Bei der Neugestaltung hat man sehr behutsam Ergänzungen vorgenommen, damit man die Oase als Aufenthaltsbereich und sie gelegentlich sogar als Veranstaltungsort nutzen kann, ohne jedoch in die Grundsubstanz der Anlage einzugreifen: Einzelne Pflanztröge haben Sitzauflagen aus Holz erhalten, maßgeschneidert von den Mitarbeitern des städtischen Baubetriebshofs, stellvertretend für sie war Sven Hanak mit bei dem Termin. Im Zentrum gibt es eine kleine Bühne für kleine Auftritte. An den Zugangstreppen wurden bereits im Vorjahr Tore angebracht, um mit Rücksicht auf die Anwohnerschaft und zum Schutz vor Vandalismus die Öffnungszeiten zu steuern.

Bei der Bepflanzung folgen wir nicht streng dem historischen Vorbild, so Lotterer, sondern wir interpretieren sie neu, inspiriert von der mediterranen Atmosphäre. In der Hitze des Dachgartens gedeihen Pflanzen, die ursprünglich z. B. in der Macchia zuhause sind. Der streng architektonischen Grundform wird mit der Stauden-Mischpflanzung eine wilde Struktur gegenübergestellt. Immergrüne Hartlaubgewächse bilden einen grünen Rahmen. Gräser, Kräuter und Hartlaubgewächse widerstehen durch ihre Anpassungsmechanismen Hitze und Trockenheit, verströmen betörende Düfte und bilden gleichzeitig eine Nahrungsquelle für Insekten.
 

Für die Erneuerung wurde die Erde in den Trögen komplett ausgetauscht. Die erforderlichen 15 Kubikmeter Spezialsubstrat sind mit Dachdecker-Aufzügen auf das Dach befördert worden. 500 Gräser, Kräuter und Hartlaubgewächse wie Lavendel, Katzenminze und Currykraut, Spornblume, Prachtkerze, Eisenkraut, Rosmarin, Salbei und Thymian und Kirschlorbeer wurden neu gepflanzt. Zitruspflanzen (Kumquat) unterstützen den mediterranen Charakter.
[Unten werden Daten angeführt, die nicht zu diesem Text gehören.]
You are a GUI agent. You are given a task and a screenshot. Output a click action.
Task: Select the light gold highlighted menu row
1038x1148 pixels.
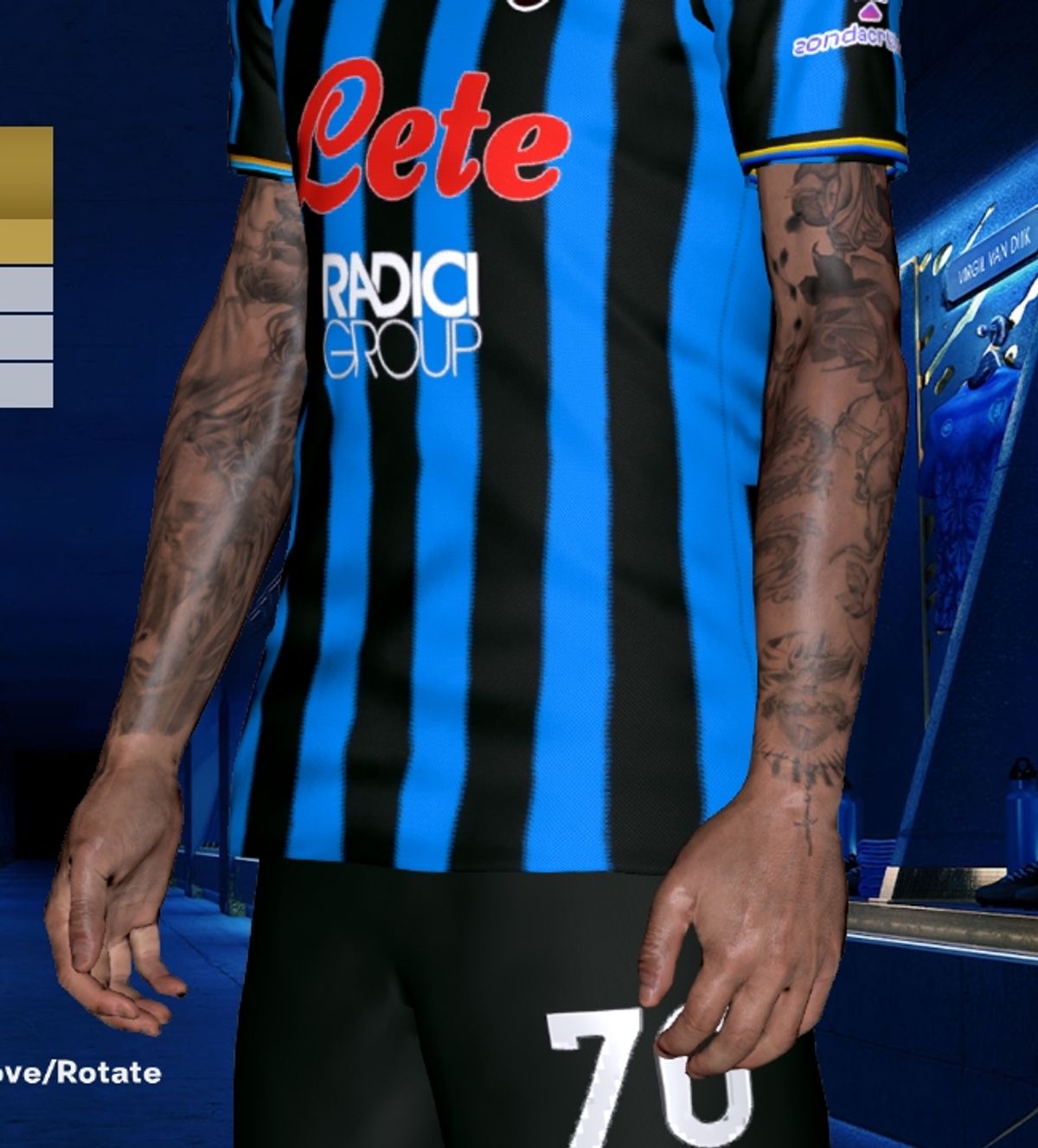pos(26,241)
Insgesamt wurden für das Projekt rund 30.000 Euro investiert. Gefördert wurde das Projekt im Rahmen des Bundesprogramm „Zukunftsfähige Innenstädte und Zentren“.
 
Selbst die robuste Staudenmischpflanzung braucht ein Minimum an Pflege, um dauerhaft erhalten zu werden. Etwa 8.000 Euro jährlich werden dafür vom Stadtbauamt veranschlagt. Das beinhaltet Frühjahrsrückschnitt, Gießen während der Hitzeperioden und leider auch die regelmäßige Beseitigung von Müll.
Damit lädt eine einzigartige Gartenanlage die Ettlinger und Besucher der Stadt zur Erholung und Entspannung ein. Dafür dankte Dr. Heidecker allen Beteiligten.